142 reins provenant des Vosges ont ainsi été analysés par le laboratoire vétérinaire départemental. Ces résultats ne sont pas spécifiques du département. Il ne s'agit pas de faire une étude cartographique de la maladie mais d'étudier les résultats globalement. Cette zoonose peut apparaître n’importe où, ce sont les résultats par espèce qui sont importants.

Il s’avère que l’espèce la plus fréquemment porteuse de ces bactéries pathogènes est le hérisson. Tout comme le rat, espèce réservoir connue et porteur quasi exclusif d'une souche, le hérisson est lui aussi porteur d’une seule souche de leptospires pathogènes qui commence à apparaître chez l’homme comme chez les animaux. On peut ainsi se demander si comme le rat, le hérisson ne serait pas une espèce réservoir, ce à quoi l'on ne s'attendait pas au démarrage de l'étude. C'est notamment sur cette question que vont porter les prochains travaux de l'ELIZ.

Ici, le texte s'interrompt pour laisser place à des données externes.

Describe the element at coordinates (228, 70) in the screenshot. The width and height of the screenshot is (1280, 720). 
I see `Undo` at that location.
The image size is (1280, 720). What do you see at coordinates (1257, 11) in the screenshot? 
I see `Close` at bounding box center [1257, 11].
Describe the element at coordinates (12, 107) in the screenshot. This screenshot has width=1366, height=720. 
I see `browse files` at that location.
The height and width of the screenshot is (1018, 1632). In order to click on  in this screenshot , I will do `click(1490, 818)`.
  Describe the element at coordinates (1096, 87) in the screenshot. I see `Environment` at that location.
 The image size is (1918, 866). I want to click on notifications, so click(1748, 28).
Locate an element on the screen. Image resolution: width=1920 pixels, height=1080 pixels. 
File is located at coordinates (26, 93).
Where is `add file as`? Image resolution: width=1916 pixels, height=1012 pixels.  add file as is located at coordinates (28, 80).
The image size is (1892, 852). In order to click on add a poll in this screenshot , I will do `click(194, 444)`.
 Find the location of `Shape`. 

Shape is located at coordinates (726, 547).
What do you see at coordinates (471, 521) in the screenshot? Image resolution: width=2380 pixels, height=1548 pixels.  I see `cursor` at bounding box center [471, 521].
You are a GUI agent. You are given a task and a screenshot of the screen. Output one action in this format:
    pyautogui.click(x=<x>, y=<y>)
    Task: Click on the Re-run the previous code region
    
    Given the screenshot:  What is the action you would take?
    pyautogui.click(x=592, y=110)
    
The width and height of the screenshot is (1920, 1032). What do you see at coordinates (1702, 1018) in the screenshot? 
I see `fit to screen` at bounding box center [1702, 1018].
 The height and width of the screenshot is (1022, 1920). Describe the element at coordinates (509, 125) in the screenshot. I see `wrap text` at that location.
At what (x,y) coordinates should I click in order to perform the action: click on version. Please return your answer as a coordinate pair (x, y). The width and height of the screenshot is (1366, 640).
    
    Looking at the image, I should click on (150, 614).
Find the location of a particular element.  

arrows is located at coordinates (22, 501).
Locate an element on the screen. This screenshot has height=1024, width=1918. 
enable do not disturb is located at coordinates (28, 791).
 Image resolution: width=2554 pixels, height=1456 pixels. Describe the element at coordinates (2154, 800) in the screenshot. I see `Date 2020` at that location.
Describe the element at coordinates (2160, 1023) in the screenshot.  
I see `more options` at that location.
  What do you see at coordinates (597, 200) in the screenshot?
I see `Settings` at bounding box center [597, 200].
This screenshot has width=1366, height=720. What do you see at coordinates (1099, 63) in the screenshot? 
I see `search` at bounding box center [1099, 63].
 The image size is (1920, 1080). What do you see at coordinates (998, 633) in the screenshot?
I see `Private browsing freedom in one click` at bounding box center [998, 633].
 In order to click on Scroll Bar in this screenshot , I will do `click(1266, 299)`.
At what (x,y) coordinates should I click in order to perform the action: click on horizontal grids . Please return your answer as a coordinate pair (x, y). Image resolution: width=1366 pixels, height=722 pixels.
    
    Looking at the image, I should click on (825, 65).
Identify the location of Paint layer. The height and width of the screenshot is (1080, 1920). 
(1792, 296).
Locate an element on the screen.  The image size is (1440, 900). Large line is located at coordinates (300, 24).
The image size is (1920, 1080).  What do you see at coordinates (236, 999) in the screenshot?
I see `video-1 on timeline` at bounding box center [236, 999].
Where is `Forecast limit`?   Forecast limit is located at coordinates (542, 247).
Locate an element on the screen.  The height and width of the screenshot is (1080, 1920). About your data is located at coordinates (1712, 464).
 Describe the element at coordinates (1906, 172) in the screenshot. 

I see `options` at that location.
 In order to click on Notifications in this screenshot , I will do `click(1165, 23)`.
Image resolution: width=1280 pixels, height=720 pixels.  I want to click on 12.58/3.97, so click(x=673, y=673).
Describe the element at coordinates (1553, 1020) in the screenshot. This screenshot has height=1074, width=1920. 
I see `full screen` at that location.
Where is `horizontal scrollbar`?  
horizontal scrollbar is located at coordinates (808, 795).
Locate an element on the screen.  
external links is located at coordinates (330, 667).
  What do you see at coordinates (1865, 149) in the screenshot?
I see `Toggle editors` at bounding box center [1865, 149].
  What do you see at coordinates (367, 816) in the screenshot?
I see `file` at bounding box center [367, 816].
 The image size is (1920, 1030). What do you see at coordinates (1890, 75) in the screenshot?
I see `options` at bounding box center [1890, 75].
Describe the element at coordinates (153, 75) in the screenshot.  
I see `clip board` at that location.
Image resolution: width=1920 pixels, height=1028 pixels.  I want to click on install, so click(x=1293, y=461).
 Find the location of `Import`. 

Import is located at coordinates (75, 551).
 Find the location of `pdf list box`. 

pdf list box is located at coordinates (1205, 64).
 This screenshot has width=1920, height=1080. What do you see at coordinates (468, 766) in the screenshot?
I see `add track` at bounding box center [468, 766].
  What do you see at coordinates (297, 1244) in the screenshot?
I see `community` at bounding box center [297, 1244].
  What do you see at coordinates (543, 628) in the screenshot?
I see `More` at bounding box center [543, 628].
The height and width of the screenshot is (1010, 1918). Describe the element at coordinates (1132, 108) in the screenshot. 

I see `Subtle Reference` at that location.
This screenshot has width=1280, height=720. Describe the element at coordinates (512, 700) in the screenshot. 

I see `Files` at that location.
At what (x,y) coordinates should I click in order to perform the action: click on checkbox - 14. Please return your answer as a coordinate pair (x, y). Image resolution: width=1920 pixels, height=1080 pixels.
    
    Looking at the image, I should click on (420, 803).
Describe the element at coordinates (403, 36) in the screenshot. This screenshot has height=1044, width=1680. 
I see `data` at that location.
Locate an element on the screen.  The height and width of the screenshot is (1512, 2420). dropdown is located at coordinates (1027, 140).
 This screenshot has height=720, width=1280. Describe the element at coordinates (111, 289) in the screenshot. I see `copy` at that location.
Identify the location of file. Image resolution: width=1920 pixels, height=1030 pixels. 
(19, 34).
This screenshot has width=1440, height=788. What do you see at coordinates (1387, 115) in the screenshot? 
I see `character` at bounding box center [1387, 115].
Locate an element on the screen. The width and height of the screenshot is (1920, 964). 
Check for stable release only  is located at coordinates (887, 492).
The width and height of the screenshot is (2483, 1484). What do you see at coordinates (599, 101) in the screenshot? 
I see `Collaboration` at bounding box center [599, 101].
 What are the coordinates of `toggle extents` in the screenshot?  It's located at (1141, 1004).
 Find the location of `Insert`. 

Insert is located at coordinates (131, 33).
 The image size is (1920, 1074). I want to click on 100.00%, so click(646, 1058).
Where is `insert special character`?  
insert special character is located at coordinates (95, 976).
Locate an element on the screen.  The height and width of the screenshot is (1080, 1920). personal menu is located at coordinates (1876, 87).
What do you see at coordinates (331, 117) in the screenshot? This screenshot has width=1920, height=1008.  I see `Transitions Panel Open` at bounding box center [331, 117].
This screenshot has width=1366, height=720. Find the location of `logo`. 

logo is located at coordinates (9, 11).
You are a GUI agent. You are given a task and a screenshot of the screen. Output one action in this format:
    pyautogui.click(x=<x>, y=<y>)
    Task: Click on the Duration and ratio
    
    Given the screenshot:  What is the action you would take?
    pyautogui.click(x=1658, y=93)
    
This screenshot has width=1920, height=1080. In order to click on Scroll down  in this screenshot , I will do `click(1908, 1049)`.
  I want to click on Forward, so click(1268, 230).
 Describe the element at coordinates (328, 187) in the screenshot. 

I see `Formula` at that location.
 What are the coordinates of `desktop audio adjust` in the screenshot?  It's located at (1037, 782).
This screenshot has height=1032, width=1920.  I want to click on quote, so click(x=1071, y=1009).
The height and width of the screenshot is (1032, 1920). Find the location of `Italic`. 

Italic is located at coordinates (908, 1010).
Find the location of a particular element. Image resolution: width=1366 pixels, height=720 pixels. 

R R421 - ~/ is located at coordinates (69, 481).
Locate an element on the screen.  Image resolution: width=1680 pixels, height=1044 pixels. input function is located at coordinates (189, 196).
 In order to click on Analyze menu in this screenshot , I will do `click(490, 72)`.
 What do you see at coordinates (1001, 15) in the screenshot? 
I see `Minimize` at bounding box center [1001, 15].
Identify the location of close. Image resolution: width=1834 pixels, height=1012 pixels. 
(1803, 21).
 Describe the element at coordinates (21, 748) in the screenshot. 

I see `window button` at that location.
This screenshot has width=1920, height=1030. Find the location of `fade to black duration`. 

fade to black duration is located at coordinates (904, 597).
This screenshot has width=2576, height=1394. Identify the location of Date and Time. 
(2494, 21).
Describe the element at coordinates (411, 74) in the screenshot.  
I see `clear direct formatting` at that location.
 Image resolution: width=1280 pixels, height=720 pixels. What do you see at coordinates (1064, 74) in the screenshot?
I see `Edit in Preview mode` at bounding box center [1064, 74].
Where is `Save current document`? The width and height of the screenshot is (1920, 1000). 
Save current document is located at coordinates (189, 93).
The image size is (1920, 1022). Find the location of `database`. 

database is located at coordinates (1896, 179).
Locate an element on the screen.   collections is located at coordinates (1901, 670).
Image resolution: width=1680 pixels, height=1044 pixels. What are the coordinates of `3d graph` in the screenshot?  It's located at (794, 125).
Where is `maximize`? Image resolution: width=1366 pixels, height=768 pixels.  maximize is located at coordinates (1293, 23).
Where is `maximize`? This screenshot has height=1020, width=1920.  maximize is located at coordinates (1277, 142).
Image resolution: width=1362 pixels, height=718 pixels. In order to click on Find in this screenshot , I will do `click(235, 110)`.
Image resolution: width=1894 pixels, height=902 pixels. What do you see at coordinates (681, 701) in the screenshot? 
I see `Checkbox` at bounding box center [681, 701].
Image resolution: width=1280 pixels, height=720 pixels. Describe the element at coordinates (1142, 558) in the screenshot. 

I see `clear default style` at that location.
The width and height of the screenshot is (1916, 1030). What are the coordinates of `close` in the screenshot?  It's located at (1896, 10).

Transmissible à l’homme et aux animaux

La transmission de la maladie peut s'effectuer soit par contact direct avec les urines des animaux réservoirs soit par les eaux douces souillées par ces urines. À une température supérieure à 4°C, l'eau douce permet une survie prolongée des leptospires. L’homme est sensible à ces bactéries et si généralement l’infection se traduit par un syndrome grippal sévère, les cas les plus graves nécessitent une hospitalisation d’urgence pour des complications rénales, pulmonaires ou méningées. Environ 1 % des personnes atteintes mourront de cette infection.

Les chiens peuvent également en mourir en 48 heures, les chevaux devenir aveugles et les leptospires peuvent provoquer des avortements dans les élevages bovins, ovins ou porcins.